EXERCISE DETAILS: An exact transcription of every record is needed.

[Start of section]

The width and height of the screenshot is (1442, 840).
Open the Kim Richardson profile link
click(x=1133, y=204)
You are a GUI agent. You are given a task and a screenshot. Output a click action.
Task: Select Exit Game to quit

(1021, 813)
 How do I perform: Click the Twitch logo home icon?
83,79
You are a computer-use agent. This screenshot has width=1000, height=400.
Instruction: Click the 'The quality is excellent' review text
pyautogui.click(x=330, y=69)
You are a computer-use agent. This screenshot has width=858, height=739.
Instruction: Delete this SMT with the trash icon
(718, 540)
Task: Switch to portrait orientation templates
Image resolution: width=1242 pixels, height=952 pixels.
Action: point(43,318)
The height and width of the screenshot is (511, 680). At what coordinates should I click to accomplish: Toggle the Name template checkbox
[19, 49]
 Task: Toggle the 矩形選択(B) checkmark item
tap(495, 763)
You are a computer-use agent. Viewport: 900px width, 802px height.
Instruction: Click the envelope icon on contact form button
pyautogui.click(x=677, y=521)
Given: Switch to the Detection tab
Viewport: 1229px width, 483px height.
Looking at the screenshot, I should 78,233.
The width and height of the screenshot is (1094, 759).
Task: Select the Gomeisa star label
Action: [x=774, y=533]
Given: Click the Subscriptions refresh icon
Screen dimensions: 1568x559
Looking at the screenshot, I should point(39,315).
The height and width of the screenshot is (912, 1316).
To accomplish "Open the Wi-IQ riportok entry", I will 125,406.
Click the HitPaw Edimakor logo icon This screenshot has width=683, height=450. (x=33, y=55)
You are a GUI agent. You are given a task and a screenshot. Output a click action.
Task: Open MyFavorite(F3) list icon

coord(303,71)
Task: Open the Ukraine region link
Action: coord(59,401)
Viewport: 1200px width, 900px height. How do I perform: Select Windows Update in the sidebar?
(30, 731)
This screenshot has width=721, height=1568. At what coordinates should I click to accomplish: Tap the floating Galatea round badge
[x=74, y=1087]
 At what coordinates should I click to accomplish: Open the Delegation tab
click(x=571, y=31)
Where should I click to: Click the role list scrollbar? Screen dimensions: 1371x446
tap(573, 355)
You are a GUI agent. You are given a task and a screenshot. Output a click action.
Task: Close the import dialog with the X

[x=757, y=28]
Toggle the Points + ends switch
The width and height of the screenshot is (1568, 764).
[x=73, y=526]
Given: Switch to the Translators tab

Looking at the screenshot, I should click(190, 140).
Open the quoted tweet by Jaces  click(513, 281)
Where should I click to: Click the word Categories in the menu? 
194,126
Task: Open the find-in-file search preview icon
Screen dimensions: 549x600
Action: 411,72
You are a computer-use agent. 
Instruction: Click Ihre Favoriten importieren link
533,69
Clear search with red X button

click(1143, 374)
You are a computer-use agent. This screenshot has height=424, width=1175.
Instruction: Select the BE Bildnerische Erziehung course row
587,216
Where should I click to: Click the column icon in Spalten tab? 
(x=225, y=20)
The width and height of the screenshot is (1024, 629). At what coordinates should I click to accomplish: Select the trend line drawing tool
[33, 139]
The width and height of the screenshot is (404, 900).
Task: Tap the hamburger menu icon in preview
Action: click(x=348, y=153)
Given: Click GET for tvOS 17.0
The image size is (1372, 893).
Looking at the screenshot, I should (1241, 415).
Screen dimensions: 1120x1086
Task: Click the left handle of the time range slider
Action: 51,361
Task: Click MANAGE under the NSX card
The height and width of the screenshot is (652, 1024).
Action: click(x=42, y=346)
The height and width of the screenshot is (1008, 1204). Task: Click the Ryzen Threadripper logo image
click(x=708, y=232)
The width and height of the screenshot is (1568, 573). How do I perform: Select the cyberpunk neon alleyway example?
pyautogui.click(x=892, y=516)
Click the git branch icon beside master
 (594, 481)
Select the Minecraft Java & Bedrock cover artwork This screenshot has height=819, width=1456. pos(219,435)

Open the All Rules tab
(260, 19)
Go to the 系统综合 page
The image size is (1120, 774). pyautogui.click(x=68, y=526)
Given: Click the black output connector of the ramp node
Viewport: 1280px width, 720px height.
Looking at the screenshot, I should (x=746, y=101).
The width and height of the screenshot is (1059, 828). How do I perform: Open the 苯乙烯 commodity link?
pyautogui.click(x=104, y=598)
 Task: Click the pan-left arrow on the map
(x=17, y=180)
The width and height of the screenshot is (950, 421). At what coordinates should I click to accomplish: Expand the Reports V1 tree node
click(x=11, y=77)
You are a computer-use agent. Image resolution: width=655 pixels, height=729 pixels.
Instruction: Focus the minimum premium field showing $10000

[End of section]

ANSWER FOR THE TASK:
The width and height of the screenshot is (1442, 840).
Open the Kim Richardson profile link
click(x=1133, y=204)
You are a GUI agent. You are given a task and a screenshot. Output a click action.
Task: Select Exit Game to quit

(1021, 813)
 How do I perform: Click the Twitch logo home icon?
83,79
You are a computer-use agent. This screenshot has width=1000, height=400.
Instruction: Click the 'The quality is excellent' review text
pyautogui.click(x=330, y=69)
You are a computer-use agent. This screenshot has width=858, height=739.
Instruction: Delete this SMT with the trash icon
(718, 540)
Task: Switch to portrait orientation templates
Image resolution: width=1242 pixels, height=952 pixels.
Action: point(43,318)
The height and width of the screenshot is (511, 680). At what coordinates should I click to accomplish: Toggle the Name template checkbox
[19, 49]
 Task: Toggle the 矩形選択(B) checkmark item
tap(495, 763)
You are a computer-use agent. Viewport: 900px width, 802px height.
Instruction: Click the envelope icon on contact form button
pyautogui.click(x=677, y=521)
Given: Switch to the Detection tab
Viewport: 1229px width, 483px height.
Looking at the screenshot, I should 78,233.
The width and height of the screenshot is (1094, 759).
Task: Select the Gomeisa star label
Action: [x=774, y=533]
Given: Click the Subscriptions refresh icon
Screen dimensions: 1568x559
Looking at the screenshot, I should point(39,315).
The height and width of the screenshot is (912, 1316).
To accomplish "Open the Wi-IQ riportok entry", I will 125,406.
Click the HitPaw Edimakor logo icon This screenshot has width=683, height=450. (x=33, y=55)
You are a GUI agent. You are given a task and a screenshot. Output a click action.
Task: Open MyFavorite(F3) list icon

coord(303,71)
Task: Open the Ukraine region link
Action: coord(59,401)
Viewport: 1200px width, 900px height. How do I perform: Select Windows Update in the sidebar?
(30, 731)
This screenshot has width=721, height=1568. At what coordinates should I click to accomplish: Tap the floating Galatea round badge
[x=74, y=1087]
 At what coordinates should I click to accomplish: Open the Delegation tab
click(x=571, y=31)
Where should I click to: Click the role list scrollbar? Screen dimensions: 1371x446
tap(573, 355)
You are a GUI agent. You are given a task and a screenshot. Output a click action.
Task: Close the import dialog with the X

[x=757, y=28]
Toggle the Points + ends switch
The width and height of the screenshot is (1568, 764).
[x=73, y=526]
Given: Switch to the Translators tab

Looking at the screenshot, I should click(190, 140).
Open the quoted tweet by Jaces  click(513, 281)
Where should I click to: Click the word Categories in the menu? 
194,126
Task: Open the find-in-file search preview icon
Screen dimensions: 549x600
Action: 411,72
You are a computer-use agent. 
Instruction: Click Ihre Favoriten importieren link
533,69
Clear search with red X button

click(1143, 374)
You are a computer-use agent. This screenshot has height=424, width=1175.
Instruction: Select the BE Bildnerische Erziehung course row
587,216
Where should I click to: Click the column icon in Spalten tab? 
(x=225, y=20)
The width and height of the screenshot is (1024, 629). At what coordinates should I click to accomplish: Select the trend line drawing tool
[33, 139]
The width and height of the screenshot is (404, 900).
Task: Tap the hamburger menu icon in preview
Action: click(x=348, y=153)
Given: Click GET for tvOS 17.0
The image size is (1372, 893).
Looking at the screenshot, I should (1241, 415).
Screen dimensions: 1120x1086
Task: Click the left handle of the time range slider
Action: 51,361
Task: Click MANAGE under the NSX card
The height and width of the screenshot is (652, 1024).
Action: click(x=42, y=346)
The height and width of the screenshot is (1008, 1204). Task: Click the Ryzen Threadripper logo image
click(x=708, y=232)
The width and height of the screenshot is (1568, 573). How do I perform: Select the cyberpunk neon alleyway example?
pyautogui.click(x=892, y=516)
Click the git branch icon beside master
 (594, 481)
Select the Minecraft Java & Bedrock cover artwork This screenshot has height=819, width=1456. pos(219,435)

Open the All Rules tab
(260, 19)
Go to the 系统综合 page
The image size is (1120, 774). pyautogui.click(x=68, y=526)
Given: Click the black output connector of the ramp node
Viewport: 1280px width, 720px height.
Looking at the screenshot, I should (x=746, y=101).
The width and height of the screenshot is (1059, 828). How do I perform: Open the 苯乙烯 commodity link?
pyautogui.click(x=104, y=598)
 Task: Click the pan-left arrow on the map
(x=17, y=180)
The width and height of the screenshot is (950, 421). At what coordinates should I click to accomplish: Expand the Reports V1 tree node
click(x=11, y=77)
You are a computer-use agent. Image resolution: width=655 pixels, height=729 pixels.
Instruction: Focus the minimum premium field showing $10000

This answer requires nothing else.